Contact: David Serrano; email@example.com
CIEMAT Contact: Rocio.Fernandez; firstname.lastname@example.org
Funding: Cooperative Project funded by the 4th PRICIT-Madrid Regional Plan for Science and Technology. Total budget: 1000 k€. CIEMAT Budget, not including personnel: 240 k€.
Duration: January 1, 2006 – December 31, 2011
Background: The motivation for this project was basically to coordinate the research efforts and capabilities of research groups in Madrid (URJC, CSIC, CIEMAT and INTA) in clean hydrogen production, that is, CO2 emission free and using renewable energies ad the primary energy source for its generation. Two Companies in the power industry (REPSOL YPF and HYNERGREEN) are also involved in the project and have shown their interest in actively participating in the project and following up on the results.

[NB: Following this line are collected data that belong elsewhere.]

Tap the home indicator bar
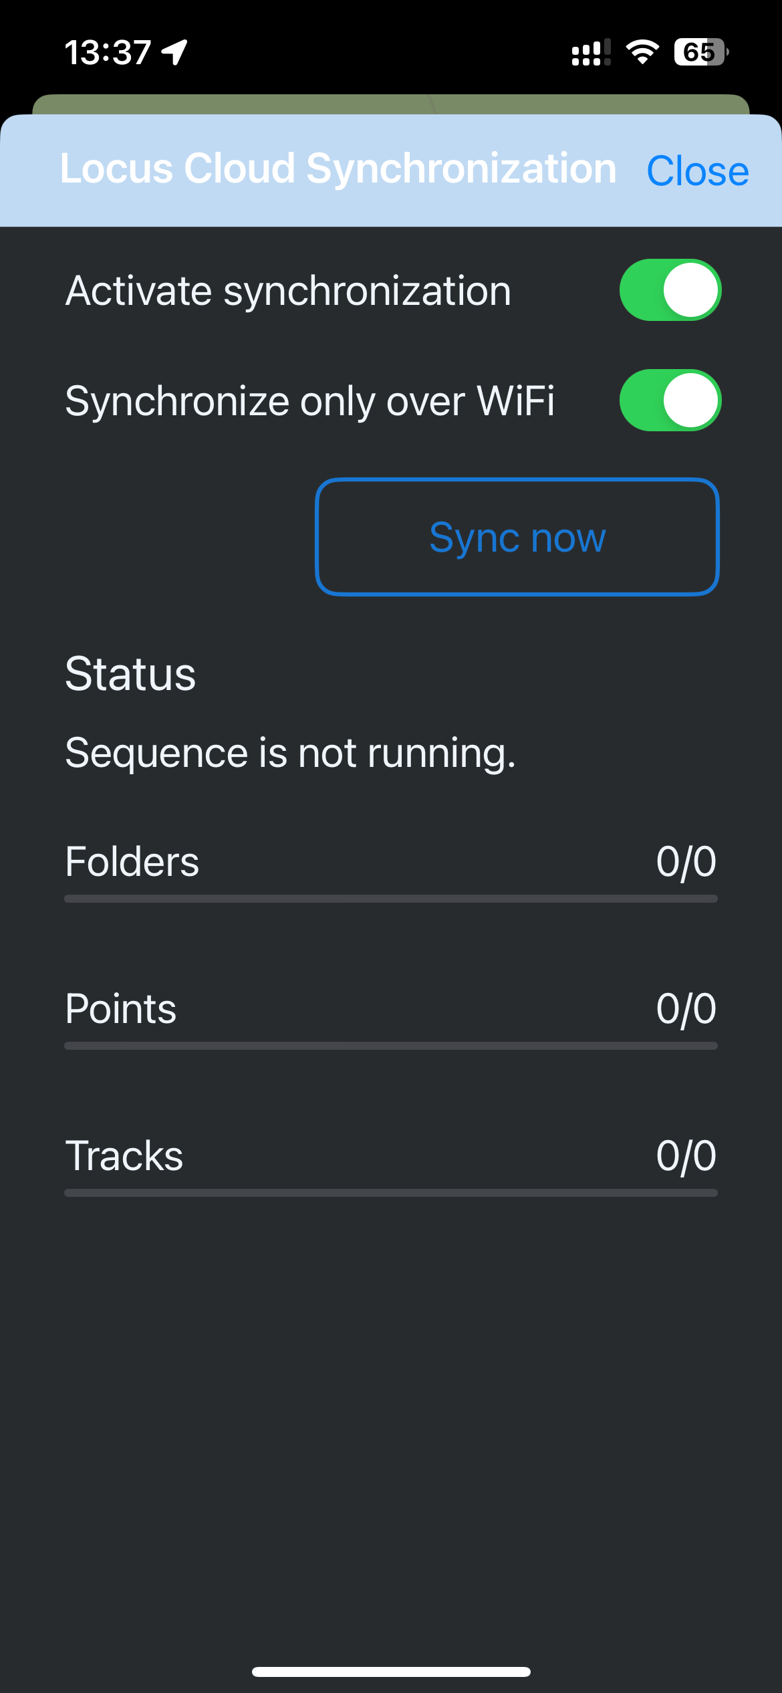 point(391,1672)
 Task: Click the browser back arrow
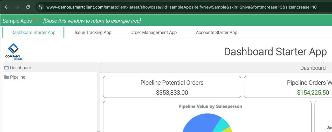tap(7, 7)
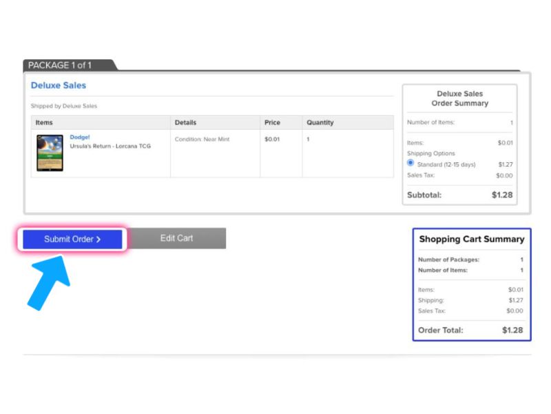Click the Subtotal row in order summary
Viewport: 551px width, 414px height.
[x=459, y=195]
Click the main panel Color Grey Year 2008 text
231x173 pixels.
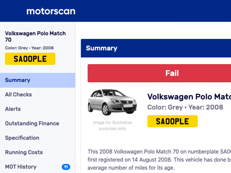click(x=185, y=107)
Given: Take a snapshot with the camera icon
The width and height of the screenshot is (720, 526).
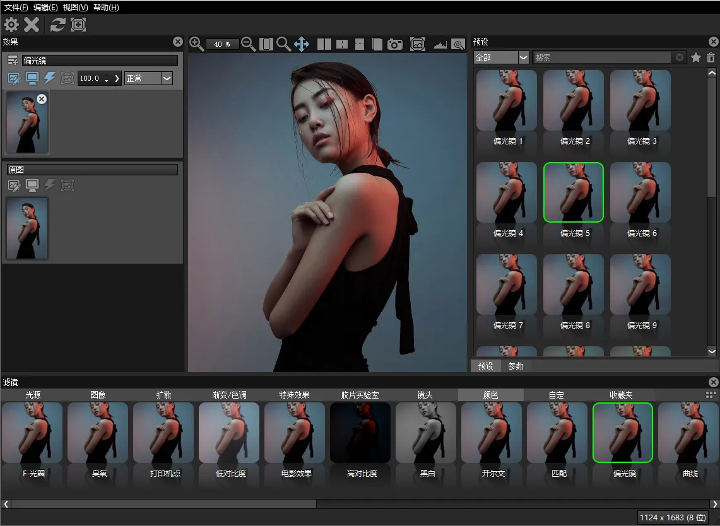Looking at the screenshot, I should [x=395, y=44].
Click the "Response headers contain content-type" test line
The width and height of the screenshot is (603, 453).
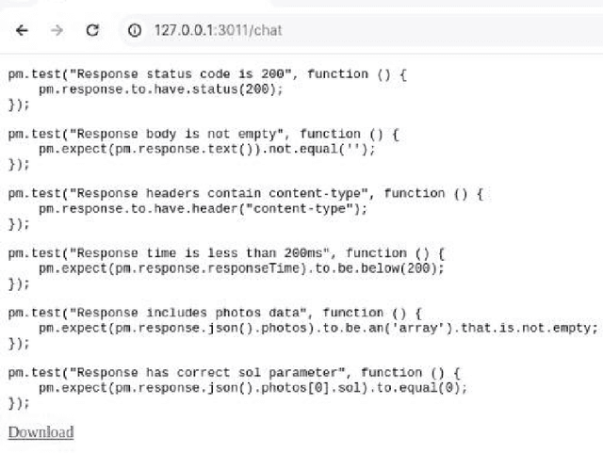click(245, 193)
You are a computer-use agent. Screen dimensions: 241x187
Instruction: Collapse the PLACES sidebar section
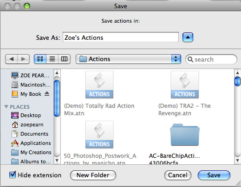click(x=6, y=106)
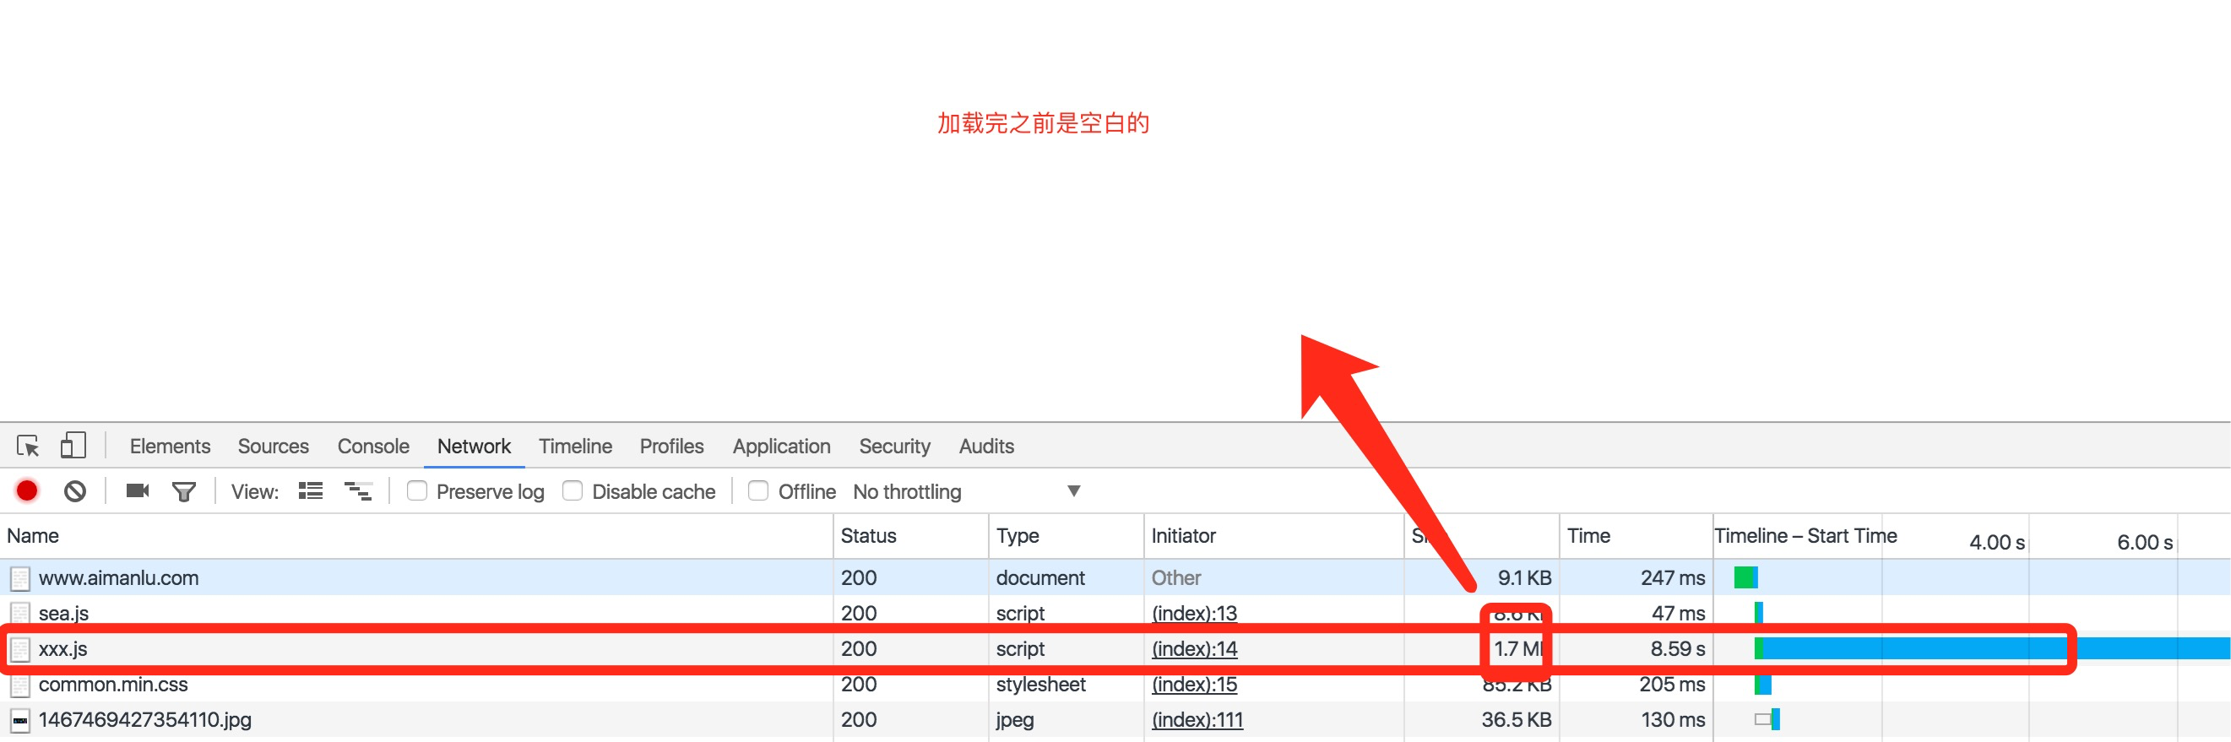Turn on the Offline checkbox
Screen dimensions: 2231x742
pyautogui.click(x=758, y=491)
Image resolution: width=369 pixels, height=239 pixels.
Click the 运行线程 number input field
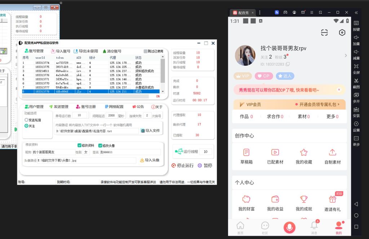[205, 152]
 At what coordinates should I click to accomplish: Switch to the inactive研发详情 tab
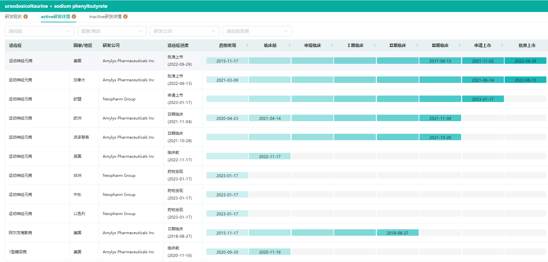pyautogui.click(x=105, y=17)
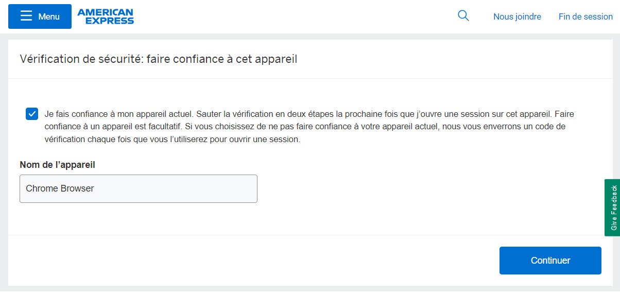The width and height of the screenshot is (620, 293).
Task: Log out with Fin de session
Action: pyautogui.click(x=585, y=16)
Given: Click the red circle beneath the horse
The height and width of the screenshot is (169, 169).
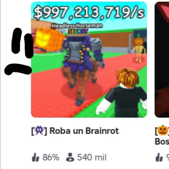Looking at the screenshot, I should pyautogui.click(x=81, y=90).
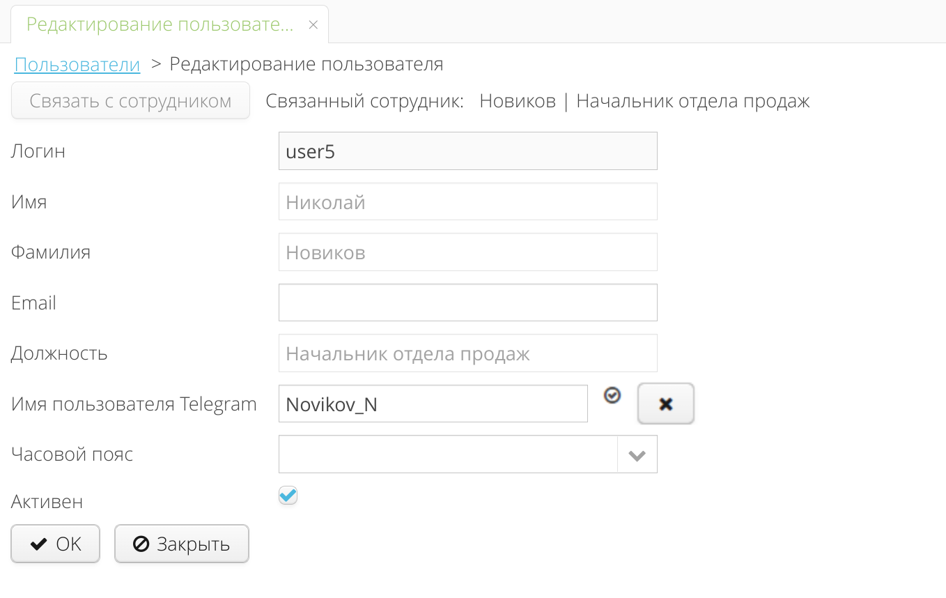946x598 pixels.
Task: Close the Редактирование пользователя tab with its X
Action: 313,23
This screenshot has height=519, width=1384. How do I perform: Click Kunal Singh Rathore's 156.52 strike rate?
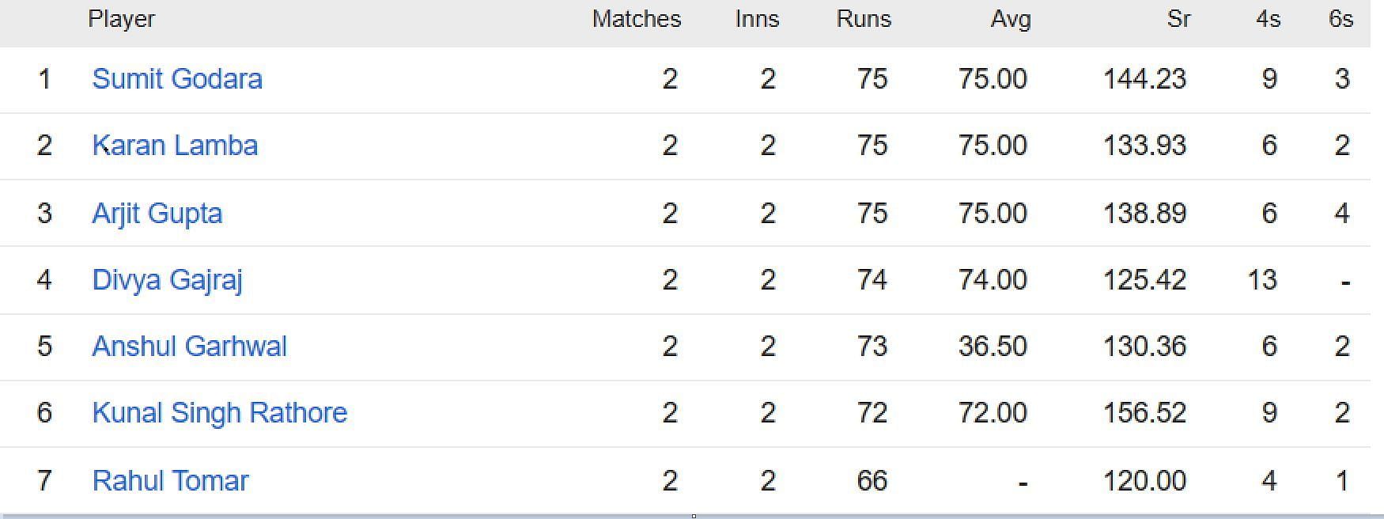pyautogui.click(x=1144, y=413)
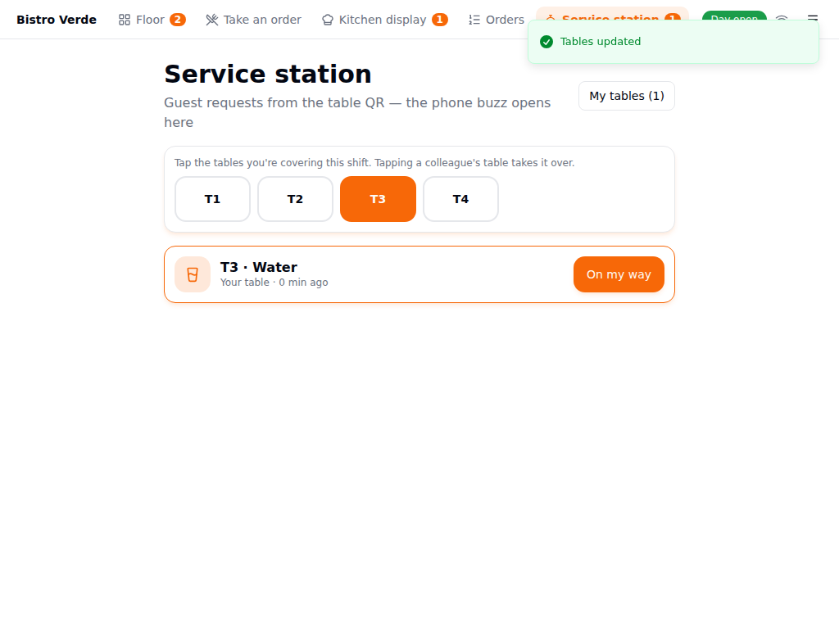Toggle table T2 as covered
Screen dimensions: 839x629
pos(295,199)
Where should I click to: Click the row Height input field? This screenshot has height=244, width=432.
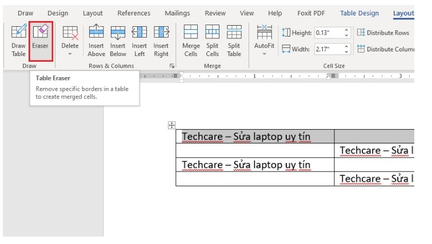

Purpose: The general purpose of this project is to study the various clean hydrogen production processes in order to progress in the solution of technological and economic limitations it currently presents and that are essential to a future transition to the hydrogen economy. The alternatives under consideration In this project are characterized by avoiding the formation of CO2 as a co-product of hydrogen and use of renewable resources to provide the energy consumed in the formation and release of hydrogen.
The hydrogen production processes under study in this project are the following: photo-electrolysis of water, thermochemical cycles and de-carbonization of natural gas. This project intends to evaluate the mid-to long term technological and economic feasibility as well as their ability to
reduce CO2 emissions over more conventional hydrogen production systems, such as gasification and steam reforming.
Achievements: In 2010, the solar facility was mounted to conclude the commercial ferrite evaluation task. Along with the GIQA-URJC Group, the solar fluidized bed reactor design was completed. For this, the GIQA-URJC Group carried out fluidization experiments in the lab with the ferrite selected for the first solar tests (NiFe2O4 Sigma-Aldrich), and were able to fluidize particles of 125 to 250 μm, as the smallest size possible, at 900ºC. Based on the laboratory fluidization conditions, reactor dimensions were scaled up to connect it to the solar concentrating system installed in the CIEMAT-Madrid.
The concentrating device has a 6-m2 reflective surface and can reach a solar concentration of 500X, having measured 2 kW in a diameter of 20 cm.
Fluidization tests and their evaluation for finding out whether the system is adapted to process requirements will be made very soon.